Trump Administration Freezes Funding Intended to Benefit Hong Kong ProtestersTime
Sin dall’inizio, la presidenza degli Stati Uniti ha appoggiato le proteste dei pro-democrazia che hanno infiammato le strade di Hong Kong. Eppure, proprio in questo momento, l’amministrazione Trump ha congelato i finanziamenti intesi ad aiutare le persone di Hong Kong a sfuggire alla sorveglianza da parte del governo cinese. Tutte le iniziative dell’OTF, l’Open Technology Fund con sede a Washington che finanzia i progetti e le campagne per la libertà in rete in tutto il mondo, sono quindi state bloccate. In questo articolo, il Time ne ha rintracciato i motivi.

China is breaking Hong Kong treaty with UK, says Boris JohnsonGuardian
Uno dei primi leader internazionali a prendere una decisa posizione nei confronti della Cina e di quello che sta succedendo a Hong Kong è stato Boris Johnson. Mercoledì primo luglio, il primo ministro britannico ha denunciato l’imposizione cinese della legge sulla sicurezza, definendola una violazione «chiara e seria» della Dichiarazione congiunta sino-britannica, firmata nel 1984 e volta a facilitare la transizione quando il territorio fu restituito alla Cina nel 1997. Johnson ha inoltre promesso di introdurre un visto di cinque anni su misura per i 2,9 milioni di cittadini di Hong Kong in possesso di un passaporto britannico. Come ha spiegato il Ministro degli esteri Dominic Raab, il Regno Unito onorerà il suo impegno nei confronti del popolo di Hong Kong: «Concederemo un permesso limitato di cinque anni ai possessori di passaporto britannico per rimanere, con il diritto di lavorare o studiare. Dopo questi cinque anni, saranno in grado di fare domanda per ottenere uno status consolidato».

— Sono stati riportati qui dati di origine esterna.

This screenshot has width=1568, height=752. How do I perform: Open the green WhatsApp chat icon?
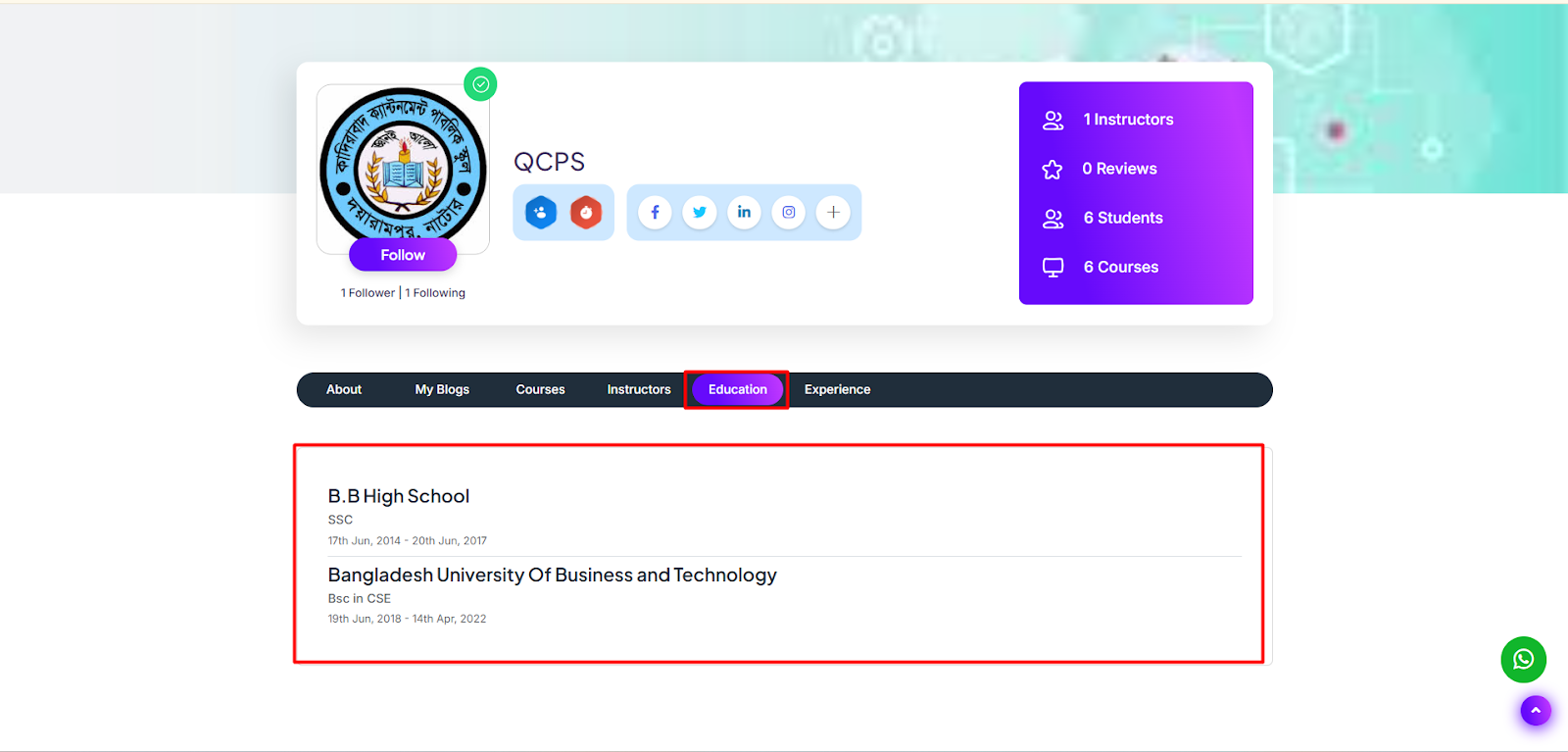click(1523, 660)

Joshua Wong’s Long Campaign for the Future of Hong KongNew Yorker
Joshua Wong, diventato per molti un vero e proprio eroe, è il volto di una generazione in rivolta. «L’ho incontrato per la prima volta in un pomeriggio buio e piovoso in agosto. Un giovane uomo gracile, “leggero” e senza pretese, con pantaloncini larghi e uno zaino, mi ha ricordato un timido adolescente in attesa di essere prelevato dal club di scacchi. Entrammo nel ristorante, dove Wong non guardò neanche il menu prima di dire: “Io voglio tutto, tu?”». È questo il racconto che il New Yorker ha fatto sulla vita di Wong, intervistato nel 2019. Nonostante la sua giovane età (oggi ha 22 anni), è già un politico, attivista, immortalato anche sulla copertina del Time.

Silenzio su Hong KongIl Foglio
E l’Italia? Come hanno notato tutti gli analisti politici, il silenzio del nostro governo sulla questione Hong Kong è stato a dir poco imbarazzante. Se all’opposizione qualcuno ha tentato di esprimere dissenso, in maniera tardiva, come spiega Giulia Pompili sul Foglio il silenzio più assordante è stato quello del Ministro degli Esteri Luigi Di Maio, rappresentante del partito, il M5S, più “vicino” alla Cina. «Dopo aver magnificato gli aiuti cinesi all’Italia (che aiuti non erano) durante la pandemia, Di Maio, finora, si è guardato bene dal commentare situazioni più complicate: “Non vogliamo interferire nelle questioni altrui” è la posizione. Rinnovata mercoledì dal suo fedelissimo sottosegretario, Manlio Di Stefano, che ad Agorà ha detto in un discorso particolarmente confuso: “C’è un principio di autodeterminazione che va tutelato”. Vuol dire: la Cina può fare quel che vuole di Hong Kong».